↓↓↓
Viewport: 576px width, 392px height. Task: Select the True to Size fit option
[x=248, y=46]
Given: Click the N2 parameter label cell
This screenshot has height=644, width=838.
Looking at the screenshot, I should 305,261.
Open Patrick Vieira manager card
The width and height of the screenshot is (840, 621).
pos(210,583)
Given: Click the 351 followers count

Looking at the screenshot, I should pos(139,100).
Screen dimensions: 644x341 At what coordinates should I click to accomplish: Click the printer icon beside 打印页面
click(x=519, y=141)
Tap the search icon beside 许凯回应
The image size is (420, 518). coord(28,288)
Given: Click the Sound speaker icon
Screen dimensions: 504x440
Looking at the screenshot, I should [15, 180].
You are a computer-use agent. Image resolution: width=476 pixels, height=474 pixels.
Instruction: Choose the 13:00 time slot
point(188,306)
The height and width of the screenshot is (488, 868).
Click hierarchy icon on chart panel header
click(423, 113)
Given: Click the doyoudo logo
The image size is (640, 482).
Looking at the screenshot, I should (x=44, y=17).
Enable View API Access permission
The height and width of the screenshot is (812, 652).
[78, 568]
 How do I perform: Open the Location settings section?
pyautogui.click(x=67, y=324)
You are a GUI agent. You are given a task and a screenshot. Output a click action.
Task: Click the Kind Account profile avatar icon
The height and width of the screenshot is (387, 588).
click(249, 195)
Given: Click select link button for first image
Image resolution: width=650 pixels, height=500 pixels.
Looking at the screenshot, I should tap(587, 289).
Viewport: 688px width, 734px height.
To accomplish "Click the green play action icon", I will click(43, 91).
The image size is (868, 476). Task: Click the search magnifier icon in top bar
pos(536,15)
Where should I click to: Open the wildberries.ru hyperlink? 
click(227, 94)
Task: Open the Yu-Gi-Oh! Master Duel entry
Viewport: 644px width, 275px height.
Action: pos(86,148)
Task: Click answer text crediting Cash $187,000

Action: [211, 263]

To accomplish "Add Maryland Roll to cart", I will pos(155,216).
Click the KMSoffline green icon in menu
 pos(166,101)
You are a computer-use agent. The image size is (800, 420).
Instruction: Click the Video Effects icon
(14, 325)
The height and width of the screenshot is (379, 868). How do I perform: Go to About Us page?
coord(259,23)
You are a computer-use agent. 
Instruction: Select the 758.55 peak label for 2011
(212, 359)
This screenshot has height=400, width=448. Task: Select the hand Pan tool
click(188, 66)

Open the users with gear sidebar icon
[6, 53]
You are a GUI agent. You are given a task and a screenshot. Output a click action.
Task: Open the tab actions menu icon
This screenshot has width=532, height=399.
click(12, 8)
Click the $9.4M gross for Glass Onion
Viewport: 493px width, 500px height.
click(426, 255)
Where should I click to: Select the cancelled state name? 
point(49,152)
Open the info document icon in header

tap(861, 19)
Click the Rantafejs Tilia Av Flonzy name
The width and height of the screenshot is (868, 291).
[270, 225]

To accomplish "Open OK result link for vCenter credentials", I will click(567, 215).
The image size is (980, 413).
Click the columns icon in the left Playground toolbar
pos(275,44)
↑↑↑
◆ **Description of the task**: For each line in the data, set it down again exactly.

◆ **Response**:
Viewport: 576px width, 392px height. Task: Select the True to Size fit option
[x=248, y=46]
Given: Click the N2 parameter label cell
This screenshot has height=644, width=838.
Looking at the screenshot, I should 305,261.
Open Patrick Vieira manager card
The width and height of the screenshot is (840, 621).
pos(210,583)
Given: Click the 351 followers count

Looking at the screenshot, I should pos(139,100).
Screen dimensions: 644x341 At what coordinates should I click to accomplish: Click the printer icon beside 打印页面
click(x=519, y=141)
Tap the search icon beside 许凯回应
The image size is (420, 518). coord(28,288)
Given: Click the Sound speaker icon
Screen dimensions: 504x440
Looking at the screenshot, I should [15, 180].
You are a computer-use agent. Image resolution: width=476 pixels, height=474 pixels.
Instruction: Choose the 13:00 time slot
point(188,306)
The height and width of the screenshot is (488, 868).
Click hierarchy icon on chart panel header
click(423, 113)
Given: Click the doyoudo logo
The image size is (640, 482).
Looking at the screenshot, I should (x=44, y=17).
Enable View API Access permission
The height and width of the screenshot is (812, 652).
[78, 568]
 How do I perform: Open the Location settings section?
pyautogui.click(x=67, y=324)
You are a GUI agent. You are given a task and a screenshot. Output a click action.
Task: Click the Kind Account profile avatar icon
The height and width of the screenshot is (387, 588).
click(249, 195)
Given: Click select link button for first image
Image resolution: width=650 pixels, height=500 pixels.
Looking at the screenshot, I should tap(587, 289).
Viewport: 688px width, 734px height.
To accomplish "Click the green play action icon", I will click(43, 91).
The image size is (868, 476). Task: Click the search magnifier icon in top bar
pos(536,15)
Where should I click to: Open the wildberries.ru hyperlink? 
click(227, 94)
Task: Open the Yu-Gi-Oh! Master Duel entry
Viewport: 644px width, 275px height.
Action: pos(86,148)
Task: Click answer text crediting Cash $187,000

Action: [211, 263]

To accomplish "Add Maryland Roll to cart", I will pos(155,216).
Click the KMSoffline green icon in menu
 pos(166,101)
You are a computer-use agent. The image size is (800, 420).
Instruction: Click the Video Effects icon
(14, 325)
The height and width of the screenshot is (379, 868). How do I perform: Go to About Us page?
coord(259,23)
You are a computer-use agent. 
Instruction: Select the 758.55 peak label for 2011
(212, 359)
This screenshot has height=400, width=448. Task: Select the hand Pan tool
click(188, 66)

Open the users with gear sidebar icon
[6, 53]
You are a GUI agent. You are given a task and a screenshot. Output a click action.
Task: Open the tab actions menu icon
This screenshot has width=532, height=399.
click(12, 8)
Click the $9.4M gross for Glass Onion
Viewport: 493px width, 500px height.
click(426, 255)
Where should I click to: Select the cancelled state name? 
point(49,152)
Open the info document icon in header

tap(861, 19)
Click the Rantafejs Tilia Av Flonzy name
The width and height of the screenshot is (868, 291).
[270, 225]

To accomplish "Open OK result link for vCenter credentials", I will click(567, 215).
The image size is (980, 413).
Click the columns icon in the left Playground toolbar
pos(275,44)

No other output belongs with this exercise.